Long Noncoding RNA CUDR Regulates HULC and β-Catenin to Govern Human Liver Stem Cell Malignant Differentiation

Long noncoding RNA cancer upregulated drug resistant (CUDR) is overexpressed in many tumors and promotes tumorigenesis. Herein, we demonstrate CUDR could enhance the human embryonic stem cells (ESC) differentiation into hepatocyte-like cells by reducing trimethylation on histone H3 twenty-seventh lysine (H3K27me3). On the other hand, excessive CUDR triggers hepatocyte-like cells malignant transformation.
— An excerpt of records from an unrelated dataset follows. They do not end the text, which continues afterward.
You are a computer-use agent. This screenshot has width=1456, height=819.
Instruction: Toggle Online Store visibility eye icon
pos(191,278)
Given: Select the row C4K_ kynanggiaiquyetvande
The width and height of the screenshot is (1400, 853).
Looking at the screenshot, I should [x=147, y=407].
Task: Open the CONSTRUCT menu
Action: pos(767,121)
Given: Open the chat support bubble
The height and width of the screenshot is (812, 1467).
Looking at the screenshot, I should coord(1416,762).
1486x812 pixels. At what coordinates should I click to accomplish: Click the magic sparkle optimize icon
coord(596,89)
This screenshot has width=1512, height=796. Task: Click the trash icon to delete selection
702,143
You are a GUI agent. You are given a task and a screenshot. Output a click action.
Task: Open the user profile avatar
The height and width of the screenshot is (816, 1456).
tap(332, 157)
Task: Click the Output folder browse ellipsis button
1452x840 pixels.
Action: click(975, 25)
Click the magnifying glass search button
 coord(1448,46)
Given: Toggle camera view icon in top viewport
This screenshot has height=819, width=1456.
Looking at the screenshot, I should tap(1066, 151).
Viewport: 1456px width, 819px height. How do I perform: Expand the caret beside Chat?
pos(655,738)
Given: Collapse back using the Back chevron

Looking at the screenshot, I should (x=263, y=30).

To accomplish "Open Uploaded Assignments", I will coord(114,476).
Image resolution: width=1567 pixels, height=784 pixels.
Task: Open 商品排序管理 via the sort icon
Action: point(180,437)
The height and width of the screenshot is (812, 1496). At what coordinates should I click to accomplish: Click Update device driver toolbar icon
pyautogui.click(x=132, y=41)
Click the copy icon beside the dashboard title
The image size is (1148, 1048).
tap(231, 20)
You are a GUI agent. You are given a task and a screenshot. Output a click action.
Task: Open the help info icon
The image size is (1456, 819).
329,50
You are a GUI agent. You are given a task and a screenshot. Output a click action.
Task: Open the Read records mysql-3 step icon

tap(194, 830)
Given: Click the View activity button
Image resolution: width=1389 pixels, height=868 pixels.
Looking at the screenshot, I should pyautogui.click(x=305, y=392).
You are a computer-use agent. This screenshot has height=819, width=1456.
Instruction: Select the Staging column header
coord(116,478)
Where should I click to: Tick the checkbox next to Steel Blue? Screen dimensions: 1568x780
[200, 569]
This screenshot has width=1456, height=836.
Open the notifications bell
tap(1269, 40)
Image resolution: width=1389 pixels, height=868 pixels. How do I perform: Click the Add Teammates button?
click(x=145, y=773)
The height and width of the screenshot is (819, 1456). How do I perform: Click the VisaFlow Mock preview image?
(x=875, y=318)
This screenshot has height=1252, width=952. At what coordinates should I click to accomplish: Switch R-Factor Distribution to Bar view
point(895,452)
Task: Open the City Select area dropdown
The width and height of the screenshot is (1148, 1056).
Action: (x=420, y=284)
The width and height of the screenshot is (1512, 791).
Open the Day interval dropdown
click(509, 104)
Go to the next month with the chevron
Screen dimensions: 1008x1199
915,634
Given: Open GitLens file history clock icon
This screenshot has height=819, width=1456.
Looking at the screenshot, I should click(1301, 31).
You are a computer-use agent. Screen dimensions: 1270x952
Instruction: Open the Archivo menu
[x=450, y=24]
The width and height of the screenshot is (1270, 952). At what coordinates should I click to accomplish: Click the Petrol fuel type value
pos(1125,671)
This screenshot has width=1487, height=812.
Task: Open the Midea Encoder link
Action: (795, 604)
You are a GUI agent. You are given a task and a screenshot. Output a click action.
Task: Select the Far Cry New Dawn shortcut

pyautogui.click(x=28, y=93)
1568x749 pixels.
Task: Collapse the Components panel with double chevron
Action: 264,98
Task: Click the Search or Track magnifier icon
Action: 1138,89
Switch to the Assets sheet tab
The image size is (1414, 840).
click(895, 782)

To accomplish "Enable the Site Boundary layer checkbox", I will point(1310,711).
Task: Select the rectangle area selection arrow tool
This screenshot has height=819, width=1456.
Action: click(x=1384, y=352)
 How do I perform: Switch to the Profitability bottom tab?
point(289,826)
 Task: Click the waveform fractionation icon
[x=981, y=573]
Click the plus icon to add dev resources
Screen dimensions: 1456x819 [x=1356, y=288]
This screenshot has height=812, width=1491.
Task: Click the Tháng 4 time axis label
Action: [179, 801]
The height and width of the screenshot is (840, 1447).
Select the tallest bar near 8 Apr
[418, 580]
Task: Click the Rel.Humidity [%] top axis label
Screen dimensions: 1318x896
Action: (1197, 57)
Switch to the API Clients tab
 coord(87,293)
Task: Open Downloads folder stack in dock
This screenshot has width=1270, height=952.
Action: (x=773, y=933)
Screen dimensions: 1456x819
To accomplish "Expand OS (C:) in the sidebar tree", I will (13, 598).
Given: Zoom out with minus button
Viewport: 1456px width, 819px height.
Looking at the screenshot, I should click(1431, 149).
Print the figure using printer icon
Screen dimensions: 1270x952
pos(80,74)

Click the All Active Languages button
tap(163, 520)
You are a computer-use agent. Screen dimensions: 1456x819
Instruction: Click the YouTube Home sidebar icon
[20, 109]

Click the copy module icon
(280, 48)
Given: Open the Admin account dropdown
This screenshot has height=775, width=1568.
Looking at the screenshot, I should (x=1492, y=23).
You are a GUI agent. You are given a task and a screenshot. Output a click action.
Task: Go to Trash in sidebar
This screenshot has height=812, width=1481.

Mechanistically, we identify CUDR causes highly upregulated in liver cancer (HULC) and beta-catenin abnormal expression by inhibiting HULC promoter methylation and promoting beta-catenin promoter-enhancer chromatin looping formation mediated by CUDR-ccctc-binding factor (CTCF) complex, which recruits more RNA poIII and P300. Strikingly, HULC and beta-catenin activity are crucial for CUDR oncogenic function. These findings provide the first demonstration that CUDR plays a positive potential role in liver cancer stem cell through the cascade of CUDR-HULC/CUDR-beta-catenin signaling, and offer insights into a novel link between long noncoding RNA (IncRNA) and the epigenetic modification in cancer stem cells.